Nicholas Welch: The negatives are fairly clear. Not being able to work, you know, in person, and a lot of the spontaneity is not there anymore. One of the things about conferencing platforms, like this one, is that they typically are voice-activated, and they try to mute out non-voice sounds and mute one speaker while the other one is talking. All that is… It’s incredibly sophisticated technology, and it does wonders when everybody’s speaking a language that they all understand. But the voice activation means that there is a period of a few milliseconds at the beginning of every utterance when the system is detecting the presence of the voice and then switching itself on. And in practice, what that means is, every utterance has a few milliseconds clipped off the beginning, and so we have had to deal with that by having the speaker begin every translation with, “Well…”

MTB: Oh, wow. [laughs]

Nicholas Welch: [laughs] And that’s enough to get it to kick in so that we actually get an untruncated translation.

MTB: Oh, my gosh.

Nicholas Welch: But on the other side, there are advantages too. One of them is that all the students are equal distance from the speaker, and all of them can hear quite well, which is not always the case in the classroom. It means that when we’re working, as we are now, with a speaker who has a very soft voice, we’re still able to hear, whereas in some of the classroom sessions, that was challenging. It means that we automatically get a recording of the session without having to set up the field recorder. On the downside, the recording is not as good, generally. And also, again, with the speaker being present on everybody’s screens, everybody is able to read lips to a certain degree and get those visual cues that we might not get if people were sitting at a distance in a classroom. Especially sitting at a distance in a classroom where we’re all wearing masks, which is what we’ve been doing here for the last several weeks.

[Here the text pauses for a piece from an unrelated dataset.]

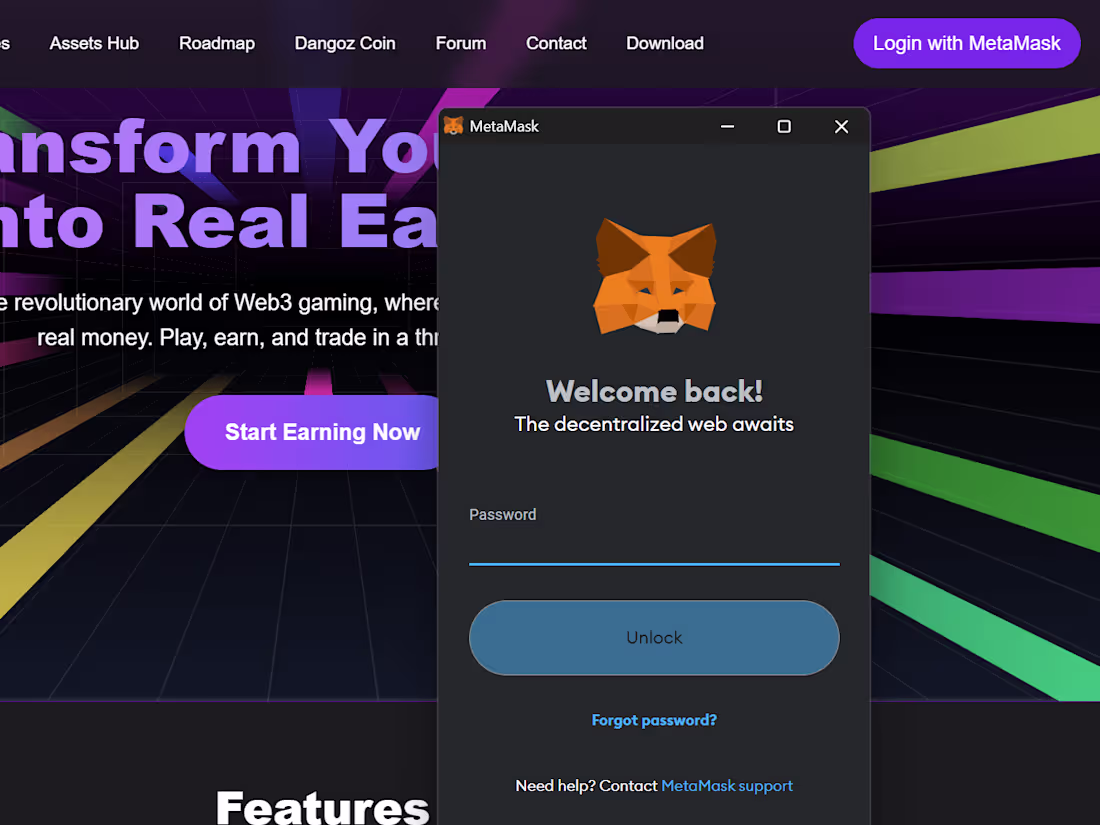Image resolution: width=1100 pixels, height=825 pixels.
Task: Click the Welcome back greeting
Action: (654, 391)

MTB: Yeah, yeah, definitely. That’s so interesting. I never would have thought of some of those things. As a native English speaker, I feel like you don’t… You take it for granted that a lot of this technology is made for us.

Nicholas Welch: Yeah, and it is an impediment to communication in those cases. Yeah.

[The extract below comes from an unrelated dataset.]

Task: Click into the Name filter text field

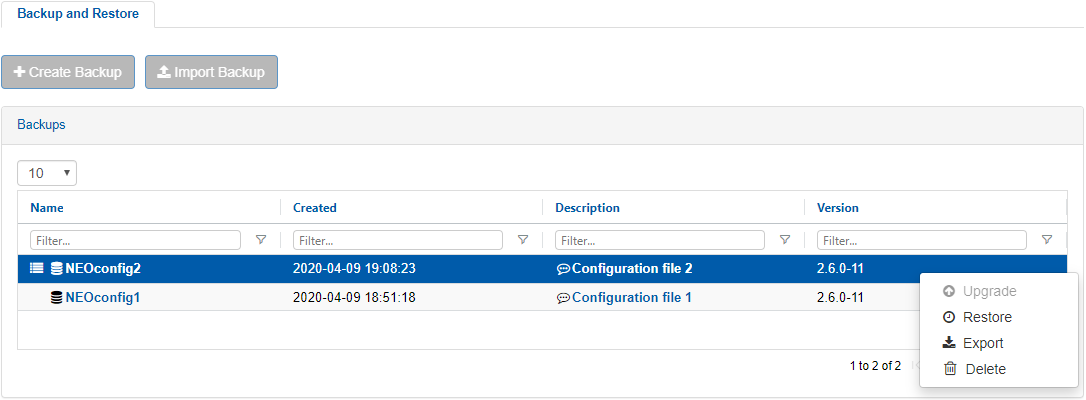Action: 135,240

MTB: Yeah. Yeah. I’d love to hear more about the revitalization projects. Maybe you could give some background about what is the situation with languages in Labrador and what revitalization efforts are going on.

Nicholas Welch: So there are two very different situations. In northern Labrador, the Indigenous language is Inuttitut, which is a variety of Inuktitut, and is mutually comprehensible with other varieties of Inuktitut across northern Canada. And Inuktitut as a whole is one of the more vital Indigenous languages of Canada. There are about 20,000 speakers, and there are children still learning it as the first language. It’s the language of education and business in a number of communities in Northern Canada. However, it is suffering severe attrition in some areas, and one of those is Labrador. And in Labrador, there are a few hundred speakers still, most of whom are older.

So this variety, Inuttitut, is quite severely endangered, and so revitalization is quite crucial. The Indigenous government of that region, the Nunatsiavut government, is running an intensive revitalization program that has several elements.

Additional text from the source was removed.